Une manière de préciser ce critère est de se demander si ses idées sont intéressantes pour l’homme d’un certain point de vue, ou à tous points de vue.

Préserver la zone humide du Testet et l’écosystème avec les 93 espèces vulnérables qu’elle abrite est intéressant à tous points de vue – la préservation de la biodiversité, sa reviviscence même est d’un intérêt humain aussi bien pour la diversité des ressources, le beauté des paysages et la joie de vivre ; elle favorise les liens sociaux (pas de barrières, pas de zones que l’on s’est approprié et qui sont interdites), elle ne crée pas de risques nouveaux et potentiellement catastrophiques (le barrage qui cède, ou que l’on fait sauter), etc.

Détruire l’écosystème afin d’instrumentaliser l’espace pour disposer des ressources hydrauliques nécessaires à la monoculture intensive du maïs n’est intéressant que du point de vue de la filière de l’agriculture industrielle et de la consommation de masse. Et tout le monde n’est pas partie prenante dans la filière de l’agriculture industrielle, et ceux qui le sont ne le sont que du point de vue de leur vie professionnelle – ce qui est loin d’être toute leur vie. Par ailleurs, si un grand nombre de gens participent peu ou prou à la consommation de masse, c’est souvent à leur corps défendant, à l’écart de ce qu’ils considèrent comme les meilleures expressions d’eux-mêmes.

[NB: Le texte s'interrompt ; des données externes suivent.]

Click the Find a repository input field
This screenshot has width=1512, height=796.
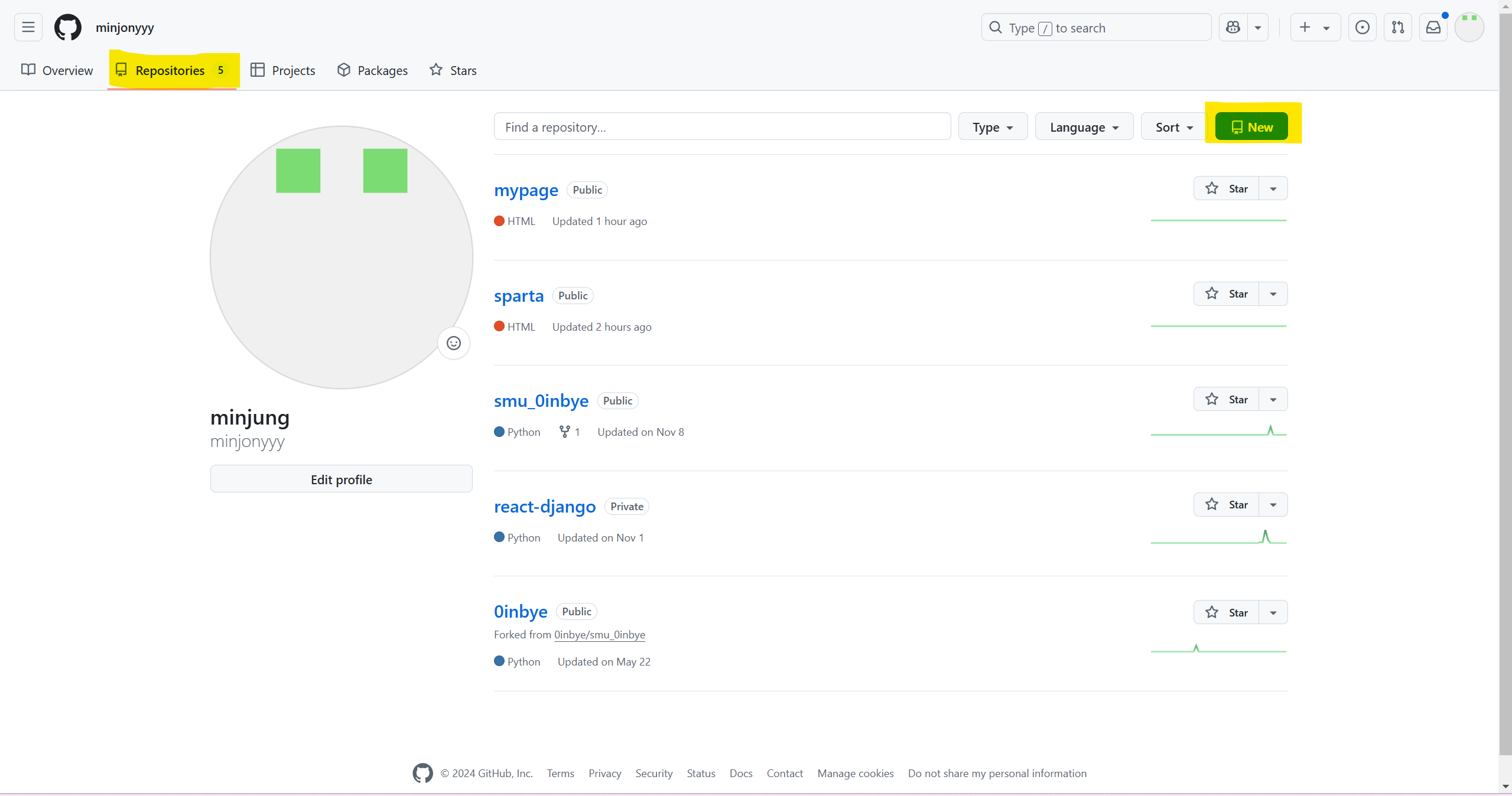[721, 127]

Une autre manière de décliner le critère d’universalité est la projection dans l’avenir : ce que je juge aujourd’hui bien pourra-t-il l’être indéfiniment dans l’avenir ?

Or, l’agriculture industrielle a un avenir qui apparaît de plus en plus limité, puisqu’elle appauvrit finalement les ressources (en particulier la fécondité du sol) tout en consommant énormément d’énergie et en désertifiant les paysages. Même le gouvernement actuel de la France préconise – verbalement – une conversion de cette agriculture vers d’autres formes plus respectueuses des ressources. Par contre, il y a toutes chances que les descendants des occupants de la ZAD (zone à défendre) du Testet se transmettent l’épisode, et soient indéfiniment fiers de l’action d’empêchement de réalisation de ce barrage menée par leurs ancêtres.

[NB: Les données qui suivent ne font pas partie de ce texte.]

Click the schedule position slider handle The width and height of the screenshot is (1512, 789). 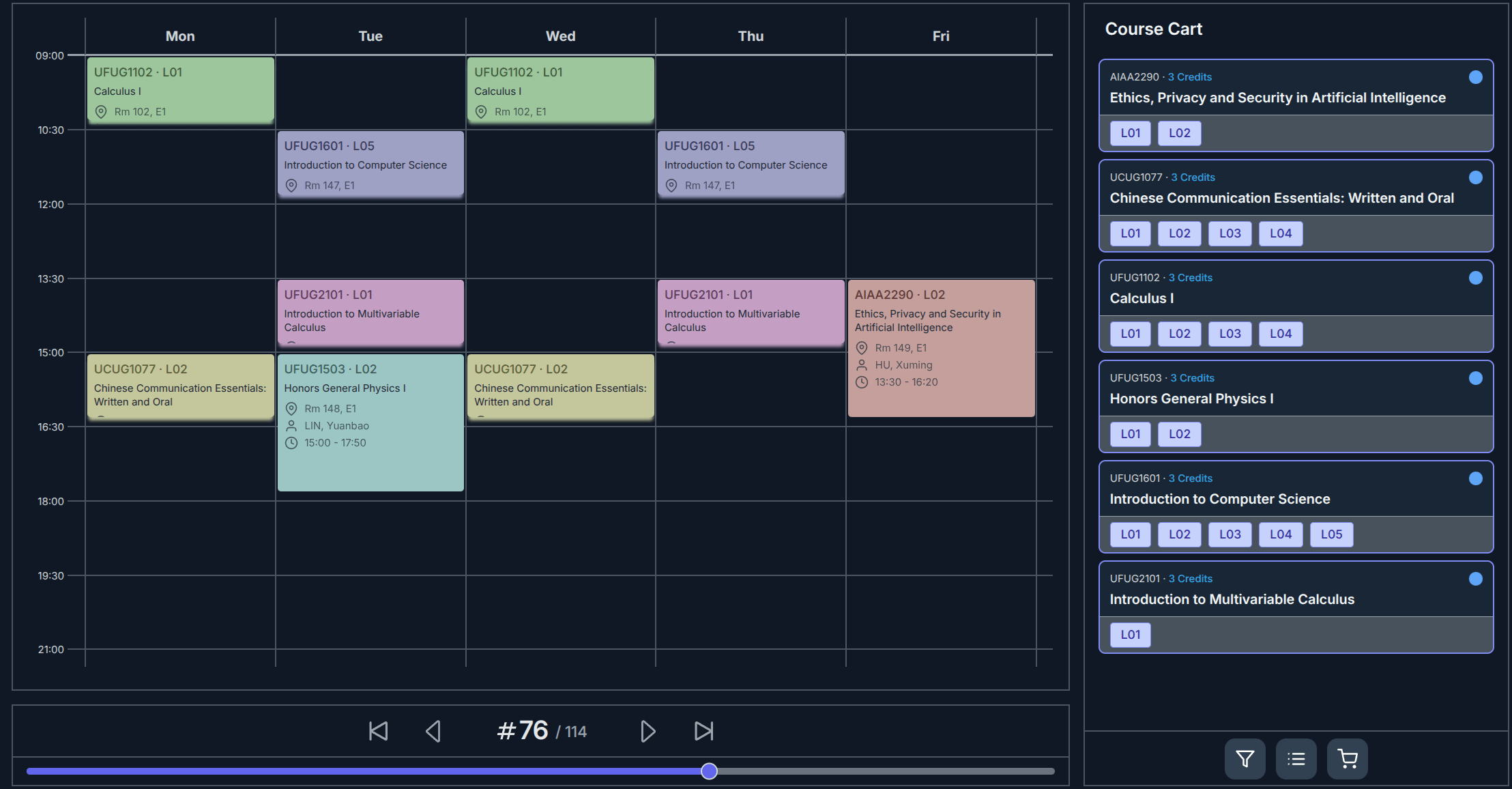709,771
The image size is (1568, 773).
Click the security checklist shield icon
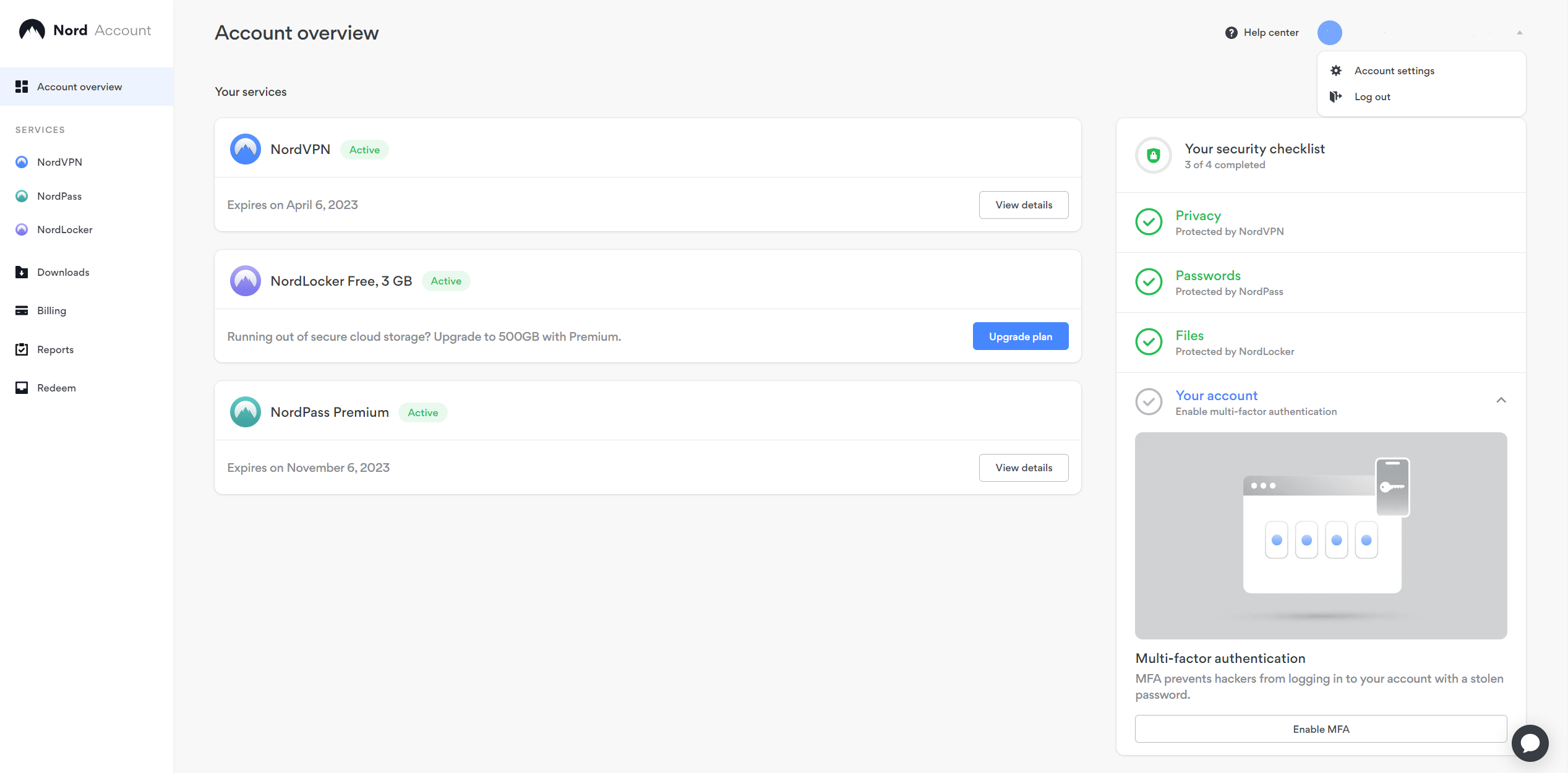[1153, 156]
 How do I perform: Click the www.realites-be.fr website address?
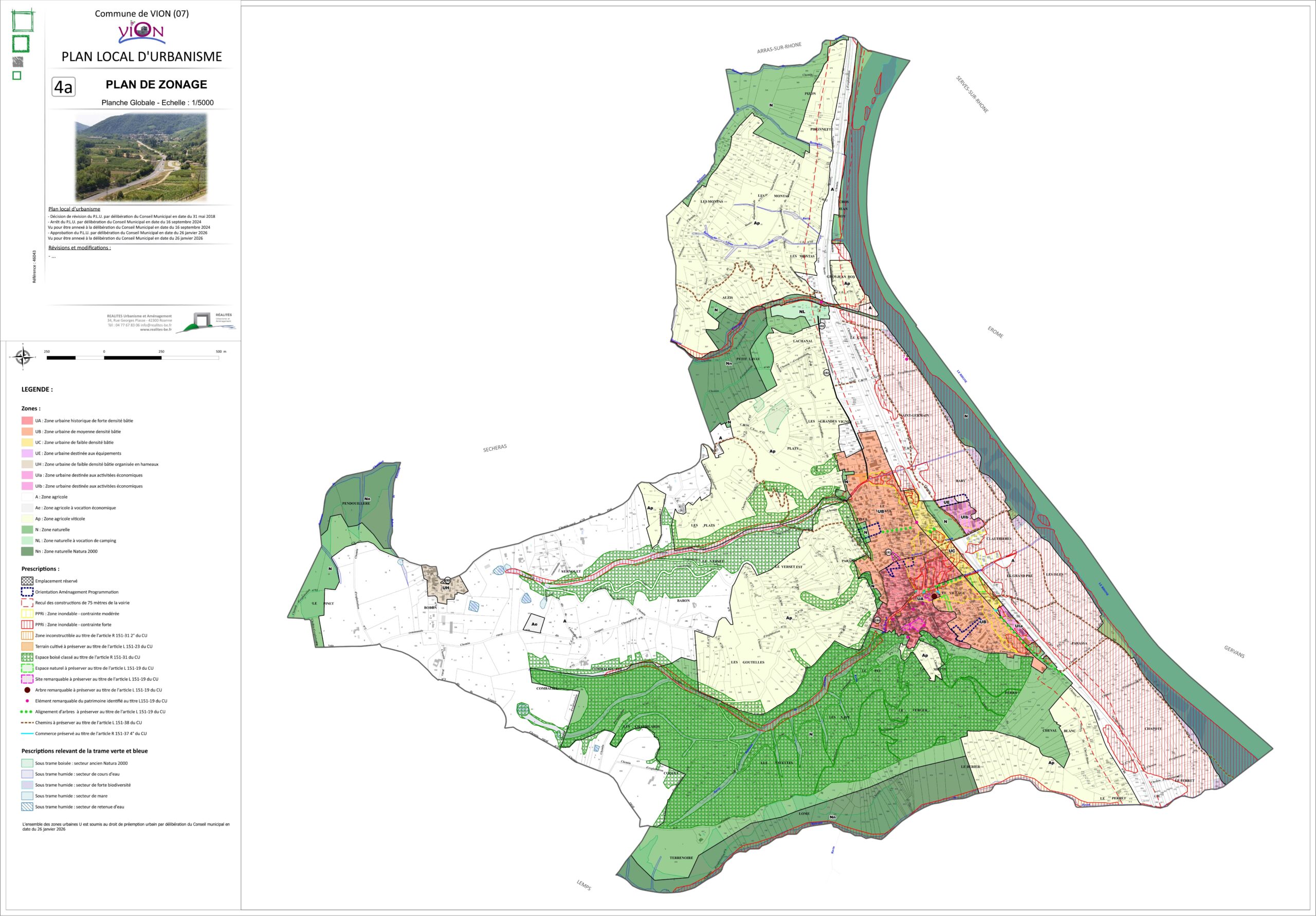point(155,329)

Pour dire les choses de manière encore plus limpide :

– le choix fait par Thierry Carcenac de promouvoir, malgré l’opposition populaire, la construction d’un barrage, est indubitablement « stupide et bête », car ce barrage était, au mieux sans avenir au-delà de quelques décennies (du point de vue de ses buts) après avoir provoqué un saccage de l’environnement naturel, et au pire – ce qui s’est produit – sa construction conflictuelle pouvait provoquer un drame. Comme est « stupide et bête » en général un pouvoir social – la mercatocratie – qui promeut du bien-être à court-terme (des céréales et de la viande en abondance) en endommageant la biosphère au détriment des ressources à long terme.

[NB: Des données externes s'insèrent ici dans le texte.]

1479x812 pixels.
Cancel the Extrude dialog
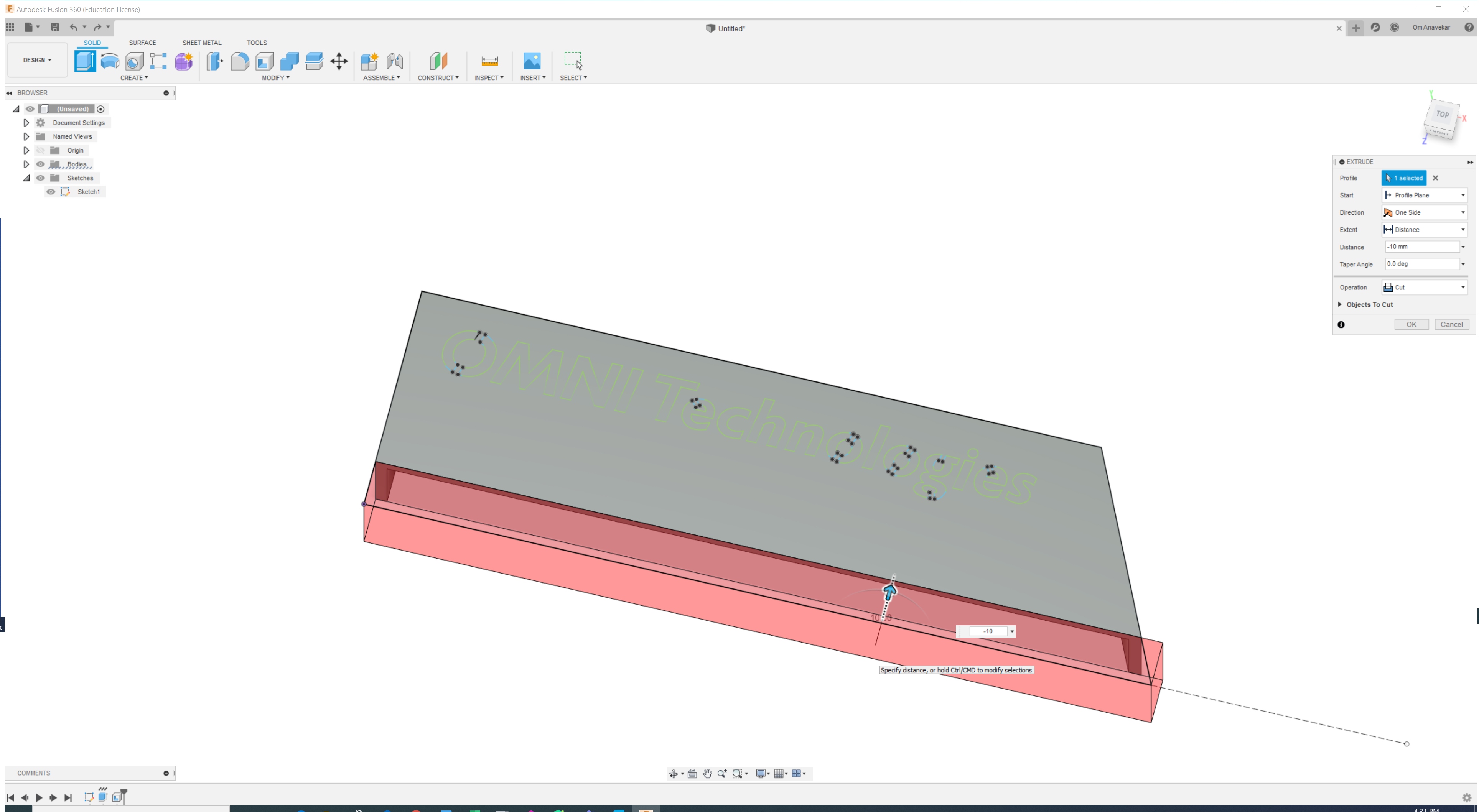tap(1451, 324)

– Rémi Fraisse, par contre, après ses études de gestion et de protection de la nature s’orientait vers un choix plein d’avenir, c’est-à-dire une activité enrichissante pour l’environnement naturel et bénéfique pour toute la collectivité. Mais la construction de cet avenir passait par la préservation des écosystèmes encore riches de biodiversité. C’est pourquoi, il était tout-à-fait raisonnable qu’il prit des risques pour défendre la zone humide du Testet.

Ce 26 octobre, l’avenir de Rémi Fraisse s’est trouvé sacrifié pour que celui des autres soit possible. Ils étaient déjà bien plus nombreux qu’on ne le laisse voir ceux qui veulent regarder au-delà des danses du ventre de la société de consommation, pour imposer d’avoir un avenir. Ils seront désormais encore beaucoup plus nombreux.


[1] La mort de Vital Michalon n’a pas empêché la construction du surgénérateur de Creys-Malville. Mais celui-ci a été un échec. Loin d’être le prototype d’une nouvelle filière nucléaire de grande rentabilité, comme l’avaient annoncé ses promoteurs, il a connu pannes sur pannes et a été un gouffre d’argent public, jusqu’à être définitivement arrêté en 1998. Il est en phase de démantèlement. Mais celui-ci est inachevable du fait de l’énorme quantité de plutonium radioactif extrêmement dangereux – plusieurs tonnes – entreposée dans le réacteur. Le site du Creys-Malville restera un plaie indéfiniment menaçante, pour les générations à venir, dans l'espace ouest-européen.